Provided data Start Marker

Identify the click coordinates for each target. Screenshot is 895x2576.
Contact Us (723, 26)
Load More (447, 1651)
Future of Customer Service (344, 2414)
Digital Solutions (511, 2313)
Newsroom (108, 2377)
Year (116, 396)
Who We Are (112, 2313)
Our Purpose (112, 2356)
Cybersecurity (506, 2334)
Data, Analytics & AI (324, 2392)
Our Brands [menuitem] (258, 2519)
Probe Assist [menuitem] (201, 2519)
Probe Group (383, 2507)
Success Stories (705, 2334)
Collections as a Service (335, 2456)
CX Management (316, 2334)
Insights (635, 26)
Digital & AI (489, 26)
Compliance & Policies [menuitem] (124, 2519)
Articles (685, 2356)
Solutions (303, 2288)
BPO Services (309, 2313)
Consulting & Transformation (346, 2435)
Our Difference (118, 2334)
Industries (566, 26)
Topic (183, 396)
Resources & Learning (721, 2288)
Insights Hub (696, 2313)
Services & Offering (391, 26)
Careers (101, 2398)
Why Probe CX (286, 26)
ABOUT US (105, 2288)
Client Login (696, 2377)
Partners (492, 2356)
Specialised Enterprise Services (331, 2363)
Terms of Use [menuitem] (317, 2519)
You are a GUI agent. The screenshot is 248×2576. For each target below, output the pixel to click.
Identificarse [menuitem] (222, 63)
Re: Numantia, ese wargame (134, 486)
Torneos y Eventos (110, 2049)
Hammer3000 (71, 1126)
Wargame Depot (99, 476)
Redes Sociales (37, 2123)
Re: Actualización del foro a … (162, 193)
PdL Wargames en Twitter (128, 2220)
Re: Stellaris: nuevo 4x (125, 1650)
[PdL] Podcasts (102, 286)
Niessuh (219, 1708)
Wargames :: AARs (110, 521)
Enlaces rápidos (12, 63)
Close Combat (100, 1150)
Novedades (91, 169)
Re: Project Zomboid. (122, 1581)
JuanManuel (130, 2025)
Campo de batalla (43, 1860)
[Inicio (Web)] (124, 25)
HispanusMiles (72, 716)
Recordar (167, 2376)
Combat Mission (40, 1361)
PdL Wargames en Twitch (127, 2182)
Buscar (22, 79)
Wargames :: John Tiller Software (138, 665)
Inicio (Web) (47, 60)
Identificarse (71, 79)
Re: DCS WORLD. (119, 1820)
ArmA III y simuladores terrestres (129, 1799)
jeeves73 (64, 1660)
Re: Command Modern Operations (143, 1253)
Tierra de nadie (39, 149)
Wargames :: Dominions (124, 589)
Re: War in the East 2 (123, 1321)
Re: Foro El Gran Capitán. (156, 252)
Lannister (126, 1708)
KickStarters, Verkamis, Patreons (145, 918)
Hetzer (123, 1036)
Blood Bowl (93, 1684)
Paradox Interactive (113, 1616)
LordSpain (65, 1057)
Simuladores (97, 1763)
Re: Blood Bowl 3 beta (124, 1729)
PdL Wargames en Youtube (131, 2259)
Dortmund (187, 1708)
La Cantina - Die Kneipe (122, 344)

Provided data End Marker

## Directions for this task:
Please output exactly the lines between the one holding "Recordar (167, 2376)" and the one holding "jeeves73 (64, 1660)" in the records above, inclusive, and nothing more.

## Result for this exercise:
Recordar (167, 2376)
Combat Mission (40, 1361)
PdL Wargames en Twitch (127, 2182)
Buscar (22, 79)
Wargames :: John Tiller Software (138, 665)
Inicio (Web) (47, 60)
Identificarse (71, 79)
Re: DCS WORLD. (119, 1820)
ArmA III y simuladores terrestres (129, 1799)
jeeves73 (64, 1660)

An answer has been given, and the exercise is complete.